Three goose-type lysozymes in the gastropod Oncomelania hupensis: cDNA sequences and lytic activity of recombinant proteins.

Three goose-type (g-type) lysozymes, designated as OHLysG1, OHLysG2 and OHLysG3 were identified from expressed sequence tags (ESTs) of a gastropod Oncomelania hupensis, the intermediate host of Schistosoma japonicum. The full cDNA sequences of OHLysG1, OHLysG2 and OHLysG3 consisted of 735, 909 and 808 nucleotides, with an open reading frame of 198, 214 and 249 codons containing a 21, 7 and 8 amino acid (aa) signal peptide at the N-terminus, respectively. The three g-type lysozymes shared conserved features with other g-type lysozymes, such as the substrate binding sites, the catalytic residues critical for the fundamental structure and function of g-type lysozymes. It seems possible that g-type lysozymes in molluscs shared one conserved cysteine with those in birds and mammals, and six conserved cysteines were observed for mollusc g-type lysozymes, with two unique cysteines present in the g-type lysozymes of O. hupensis. The three lysozyme genes were expressed mainly in hepatopancreas, with relatively low expression level observed in head-foot muscle and intestine.
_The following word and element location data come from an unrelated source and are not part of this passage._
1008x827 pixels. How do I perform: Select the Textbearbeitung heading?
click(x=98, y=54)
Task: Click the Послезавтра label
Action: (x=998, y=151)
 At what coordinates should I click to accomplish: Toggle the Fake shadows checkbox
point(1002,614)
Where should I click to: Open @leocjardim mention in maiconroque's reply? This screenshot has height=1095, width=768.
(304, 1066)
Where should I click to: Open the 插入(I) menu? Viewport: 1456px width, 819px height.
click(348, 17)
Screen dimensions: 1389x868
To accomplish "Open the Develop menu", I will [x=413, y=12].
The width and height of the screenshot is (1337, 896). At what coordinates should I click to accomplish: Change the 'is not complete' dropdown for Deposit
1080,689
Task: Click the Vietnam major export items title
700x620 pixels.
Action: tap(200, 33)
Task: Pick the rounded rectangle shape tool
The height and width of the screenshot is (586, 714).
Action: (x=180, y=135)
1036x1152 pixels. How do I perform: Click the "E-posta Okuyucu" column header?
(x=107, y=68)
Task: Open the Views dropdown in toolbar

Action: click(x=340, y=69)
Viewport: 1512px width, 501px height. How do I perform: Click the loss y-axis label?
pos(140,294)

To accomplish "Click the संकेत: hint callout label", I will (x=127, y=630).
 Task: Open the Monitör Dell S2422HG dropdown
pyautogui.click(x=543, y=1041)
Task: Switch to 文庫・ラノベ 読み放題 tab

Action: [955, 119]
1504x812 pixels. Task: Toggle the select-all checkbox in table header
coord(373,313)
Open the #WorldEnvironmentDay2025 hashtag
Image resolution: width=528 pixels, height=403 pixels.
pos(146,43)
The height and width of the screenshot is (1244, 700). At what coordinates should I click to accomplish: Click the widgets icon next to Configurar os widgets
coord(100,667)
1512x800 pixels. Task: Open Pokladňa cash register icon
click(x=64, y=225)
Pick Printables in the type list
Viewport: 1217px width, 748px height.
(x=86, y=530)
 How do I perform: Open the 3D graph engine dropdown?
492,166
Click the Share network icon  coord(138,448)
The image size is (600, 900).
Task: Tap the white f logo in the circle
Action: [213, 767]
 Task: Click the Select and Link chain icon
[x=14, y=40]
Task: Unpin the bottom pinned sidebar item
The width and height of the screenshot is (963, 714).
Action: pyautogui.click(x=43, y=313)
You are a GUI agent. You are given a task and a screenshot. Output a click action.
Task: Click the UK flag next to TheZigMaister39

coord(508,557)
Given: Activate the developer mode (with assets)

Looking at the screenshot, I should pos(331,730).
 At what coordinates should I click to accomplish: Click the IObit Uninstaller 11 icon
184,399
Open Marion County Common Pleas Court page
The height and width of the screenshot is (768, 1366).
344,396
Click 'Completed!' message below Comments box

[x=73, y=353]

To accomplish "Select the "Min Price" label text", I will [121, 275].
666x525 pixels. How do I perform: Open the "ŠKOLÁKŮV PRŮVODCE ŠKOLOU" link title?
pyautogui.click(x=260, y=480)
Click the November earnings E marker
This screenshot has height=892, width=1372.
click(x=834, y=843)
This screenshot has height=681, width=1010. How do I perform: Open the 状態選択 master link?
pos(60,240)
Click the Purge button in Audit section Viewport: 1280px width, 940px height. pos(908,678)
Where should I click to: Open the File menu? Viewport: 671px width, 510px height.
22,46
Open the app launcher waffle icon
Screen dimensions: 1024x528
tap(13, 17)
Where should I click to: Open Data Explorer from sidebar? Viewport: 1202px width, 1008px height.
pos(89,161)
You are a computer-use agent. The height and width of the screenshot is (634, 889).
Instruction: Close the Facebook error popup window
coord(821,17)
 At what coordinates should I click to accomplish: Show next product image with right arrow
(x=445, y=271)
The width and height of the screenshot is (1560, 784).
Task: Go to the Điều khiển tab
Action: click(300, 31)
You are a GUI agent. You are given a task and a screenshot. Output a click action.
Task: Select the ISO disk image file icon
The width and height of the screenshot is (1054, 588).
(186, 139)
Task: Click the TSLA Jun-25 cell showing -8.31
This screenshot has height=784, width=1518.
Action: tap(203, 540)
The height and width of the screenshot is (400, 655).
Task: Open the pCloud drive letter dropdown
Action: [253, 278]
When comparing S. japonicum-infected and uninfected snails, significant increase (P<0.05) was observed for all the three lysozymes in infected snails, with the highest increase detected in hepatopancreas, and lowest in intestine, implying their defensive role in the host-parasite, i.e. snail-trematode system. The three recombinant lysozymes expressed in Escherichia coli strain M15 showed lytic activity against Aeromonas hydrophila, Vibrio fluvialis, Aeromonas sobria and Micrococcus lysodeikticus. In conclusion, the finding of three g-type lysozymes in O. hupensis provides structural and functional evidence of multiple g-type lysozymes in gastropod, which may have evolutional implication in the snail-trematode system.